There was an unusual celebration in the air this morning when Londoners could indeed make a successful commute to work. Monday marked the fourth time this week that the notorious Insulate Britain protestors – an offshoot group from Extinction Rebellion – have caused chaos on the M25.
For a group claiming to want to “insulate”, they’ve undeniably exposed the public to a plethora of dangers and difficulties – including, tragically, leaving a woman paralysed down her left side while her urgent trip to the hospital was delayed six hours in traffic.
The timing could not be more illustrative for those in parliament pushing the Police, Crime, Sentencing and Courts (PCSC) Bill forward. Brandishing his new legislation, the Prime Minister presented his solution to the M25 chaos:
“We are taking powers to be able to move protestors when they are threatening critical national infrastructure when they are threatening to do serious economic damage. I think that is absolutely right.”
Boris is right – to an extent. Clearly there is overstep on the side of the protesters when mothers are kept from hospitals and innocent parties, such as small business owners, are left to pick up the heavy economic tab for a city left in a week of chaos.

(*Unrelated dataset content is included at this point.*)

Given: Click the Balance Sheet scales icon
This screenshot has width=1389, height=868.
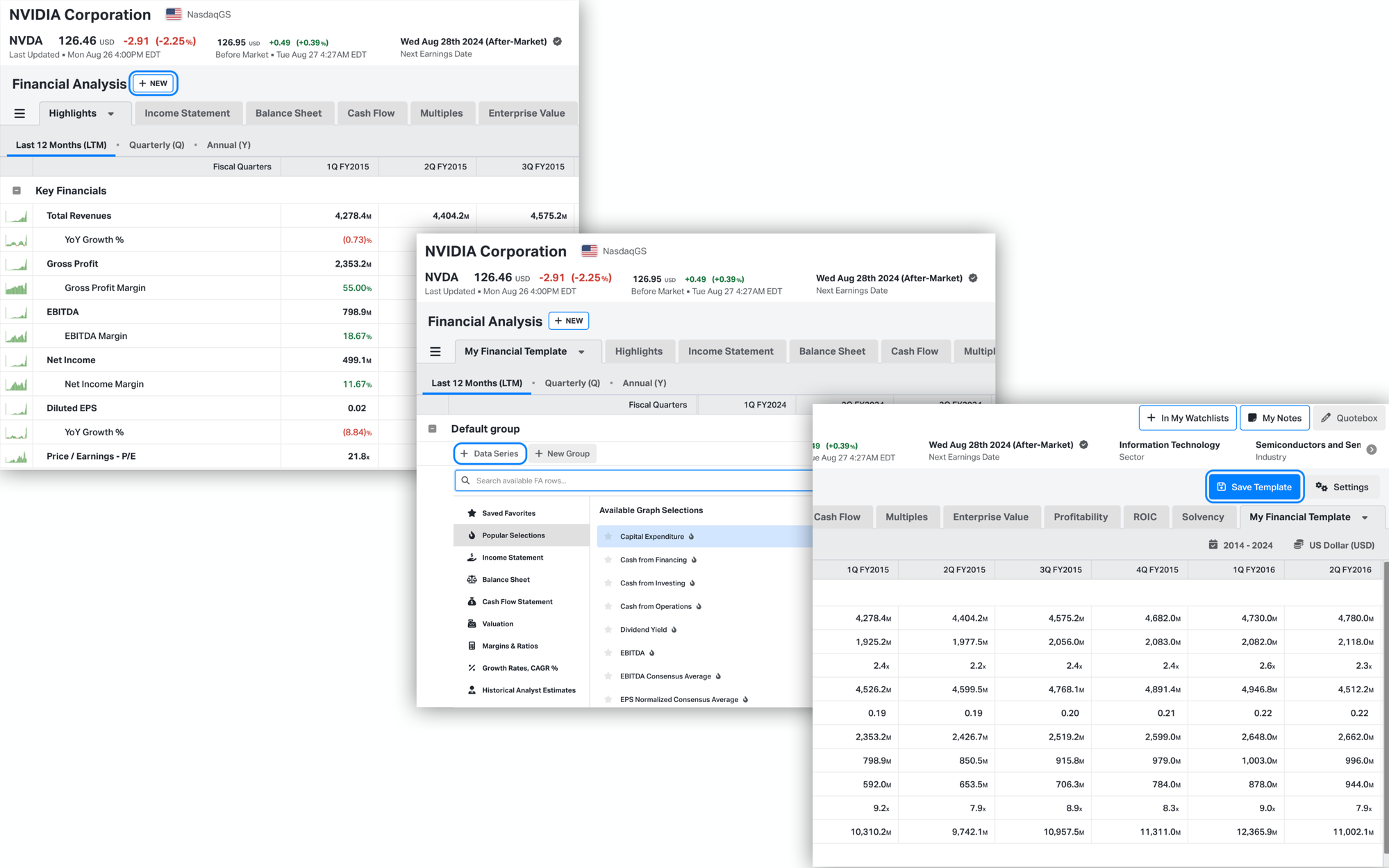Looking at the screenshot, I should [471, 579].
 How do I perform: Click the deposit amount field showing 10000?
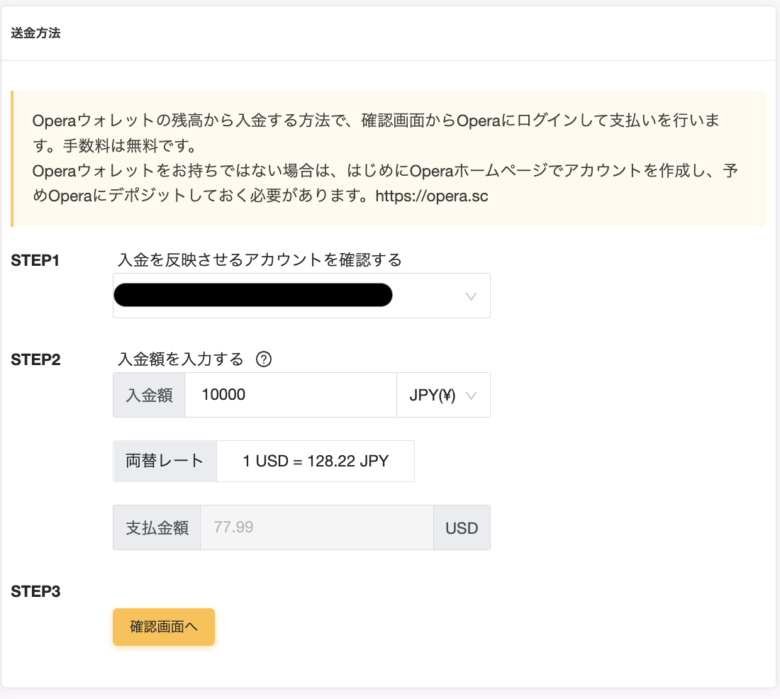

But while Boris seeks to insulate Britain from – well – Insulate Britain, he’s gone several steps too far. The proposed legislation doesn’t only “move” protesters when they are “threatening critical national infrastructure” or risking “serious economic damage”. The bill redefines a protest from consisting of “two or more people” to now being only one person. Thanks to vague and ambiguous wording, the legislation could be used to arrest, detain and even potentially imprison innocent Bettys and Bills, making use of their free speech by holding placards to save the whales in the town square, or reading verses from the Bible on a stepladder, should they be deemed to be causing a serious annoyance to somebody in the vicinity.
The penalty for causing such an annoyance can be up to ten years. That’s the same penalty as is given for some sexual abuse charges. And as it stands, there is very little clarity in the law as to why Betty’s sentence should carry less than those who pose a genuine violent threat to the public.
The bill can be used to condemn those who are too noisy, too inconvenient, those who cause “serious unease” to another member of the public (whatever that means). But the problem with a democracy is that we all have a right to be seriously annoying. Just ask your mother-in-law, some would cry. Being free to disagree, and disagree loudly, is part of our institutional British fabric. It allows us to challenge ideas and to evolve as a society. It allows our voice to be heard directly by the parliamentarians who represent us. It shapes our future. Without the right to free speech and to protest, 50 per cent of our nation wouldn’t have the vote today.
Indeed, protest takes such an important role in our bill of human rights that the Supreme Court ruled in June that protesters do have a “lawful excuse” to block roads and break laws, to a certain extent. The Court made clear that a rigorous proportionality assessment is required to fairly judge each case on its own merits. No two protests are the same. Each must be judged individually as to whether the means too greatly impinge upon the rights and freedoms of the public, or whether the inconvenience caused is justifiable in the name of exercising the right to free expression and assembly.
Clearly, some protesters go too far into the realm of law-breaking and should be arrested. But, critically, the police already have powers to move or arrest protesters who are conducting violent or extremely disruptive activity, like smashing shop windows. While the intention behind the bill is to increase these powers even further, the response of the legislation is too broad and disproportionate. The bill does not – as it stands – contain adequate, nuanced protections for those peacefully and lawfully voicing their opinions. Under the new legislation, police officers would be forced to assess for themselves as to whether or not someone is adequately annoying enough to be causing a genuine public disruption.
The illicit slip from policing the method to policing the message could be all too easy. The increasing clamp-down on free speech is already becoming noticeable in the UK. Grandfathers who have publicly voiced Biblical views on marriage have spent a night in cells. Jokesters on Twitter who “like” limericks about gender have been recorded as having committed “non-crime hate incidents”. At a time where the police internationally are becoming increasingly politicised and criticised, it’s not a good moment to put the pressure on the shoulders of each Bobby on the beat, requiring them to assess whether someone’s free speech, even if it is disagreeable to some, is offensive or even annoying enough to warrant arrest.
Ironically, the anti-protest legislation is generating more protest to a proposed bill than we’ve seen in a while. Activists both on the left and the right have united in the face of a power that will limit their ability to speak out. This current government made a manifesto commitment to not only protect free speech, but to champion it. Free speech advocates hold their breath to see whether that talk was cheap, or whether the bill can be amended with the valuable protections that we need in order to speak out in the public square with confidence.